In presentencing filings countering Abbas’ plea for a lighter punishment, the US authorities called for “a three-year term of supervised release and order of restitution of $1,732,841.34, a fine of $500,000, and the mandatory special assessment of $100.”

He will also restitute all stolen funds to the victim, according to the plea agreement signed by the parties.

‘Hushpuppi’s life ambition directed towards crime’
In the U.S. government’s response to Hushpuppi’s requests seeking “departures and variances” from the statutory punishment for his crime, the prosecuting lawyers disagreed with Mr. Abbas’ claims of being a “life-long, hard-working and ambitious individual.”

The lawyers argued that Hushpuppi’s conduct leading to the charges “is… inconsistent with” his “long history as a scammer and money launderer.

“Defendant is, by all accounts, an ambitious individual, but his ambition has long been directed towards crime and its rewards.”


In pleading for leniency, Hushpuppi cited earlier cases of four Nigerians who were convicted of “economic crimes.”

But, the U.S. attorneys contend that none of the cited cases is similar to Mr. Abbas’ charges.

“The sentences in the cited cases are not comparable for the purposes of the court’s disparity analysis.”

‘None of these defendants were high volume money launderers who admitted to conspiring to launder tens of millions of dollars,” the government’s counter-argument shows.

“Hushpuppi’s argument seeking a departure from the statutory sentencing guideline, due to the disparate treatment of immigrants under the ‘First Step Act,’ was also opposed by the prosecution.

The government lawyers argued that the four defendants’ cases earlier cited by embattled Hushpuppi do not apply as the latter is not an immigrant to the U.S.

The “defendant did not come to the United States of his own volition- he was brought here to face justice in this case,” the authorities said.

Similarly, the prosecuting attorneys urged the court to discountenance Hushpuppi’s argument that he qualifies for a shorter sentence on grounds of the COVID-19 Pandemic in 2020.

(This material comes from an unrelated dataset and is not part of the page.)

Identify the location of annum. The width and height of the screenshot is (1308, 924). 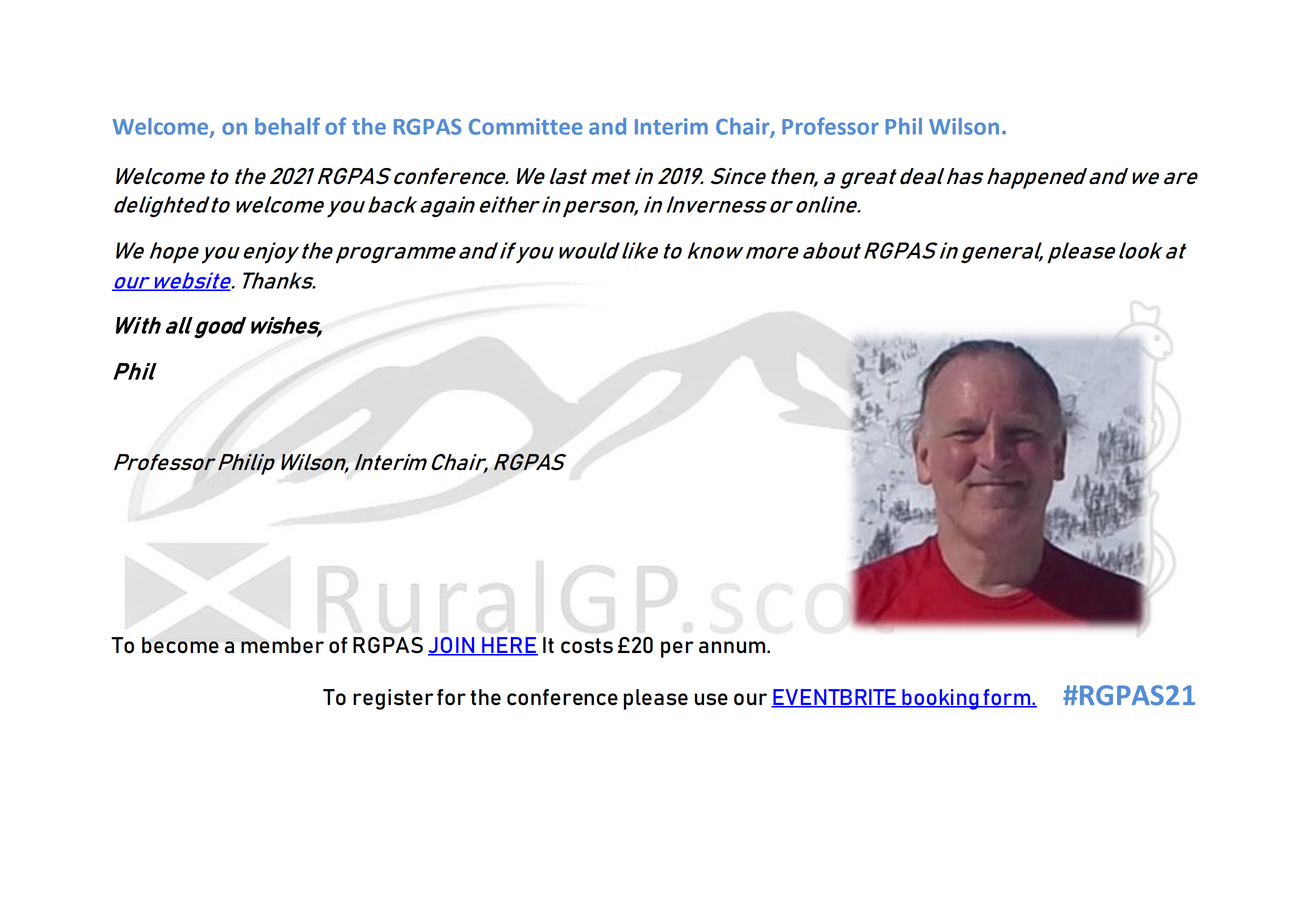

Acknowledging the “profound impact” of the pandemic, the government, however, said Hushpuppi’s “experience is not exceptional as compared to that of many others who were in custody during the pandemic and received no extra credit at sentencing,” copies of court documents show

Mr. Abbas, in July 2021, agreed to plead guilty to the multi-million-dollar fraud charges slammed against him by the American government.

He has been in detention since his arrest in Dubai and repatriation to the U.S. in June 2020.

Hushpuppi who initially maintained his innocence, entered into a plea bargain agreement with the U.S. authorities in July 2021, in the hope of getting a lighter punishment.

He pleaded guilty to Count Two which is “Conspiracy to Engage in Money Laundering,” an offence that attracts maximum imprisonment of 20 years among other punishments including full restitution, his plea agreement with the U.S. government states in part.

This paper reported that despite pleading guilty, Mr. Abbas will not be freed from paying restitution.

“Defendant understands that the defendant will be required to pay full restitution to the victim(s) of the offence to which the defendant is pleading guilty.

“Defendant agrees that, in return for the USAO’s compliance with its obligations under this agreement, the court may order restitution to persons other than the victim(s) of the offenses to which defendant is pleading guilty and in amounts greater than those alleged in the count to which defendant is pleading guilty,” the plea agreement read.

Not being an American citizen, he will be deported after completing his jail term and paying up the amount to be restituted.

The maximum penalty for the offence which Mr. Abbas hopes will be reduced at his sentencing includes: “20 years’ imprisonment; a 3-year period of supervised release; a fine of $500,000 or twice the gross gain or gross loss resulting from the offense, whichever is greatest; and a mandatory special assessment of $100.”

In June 2020, the Hushpuppi, who is known for flaunting his ostentatious lifestyle on the Internet, was arrested in Dubai by special agents including Emirati police officers and Federal Bureau of Investigation (FBI) operatives.

The FBI stated in an affidavit that its investigations revealed that Mr. Abbas financed this extravagant lifestyle with proceeds of crime.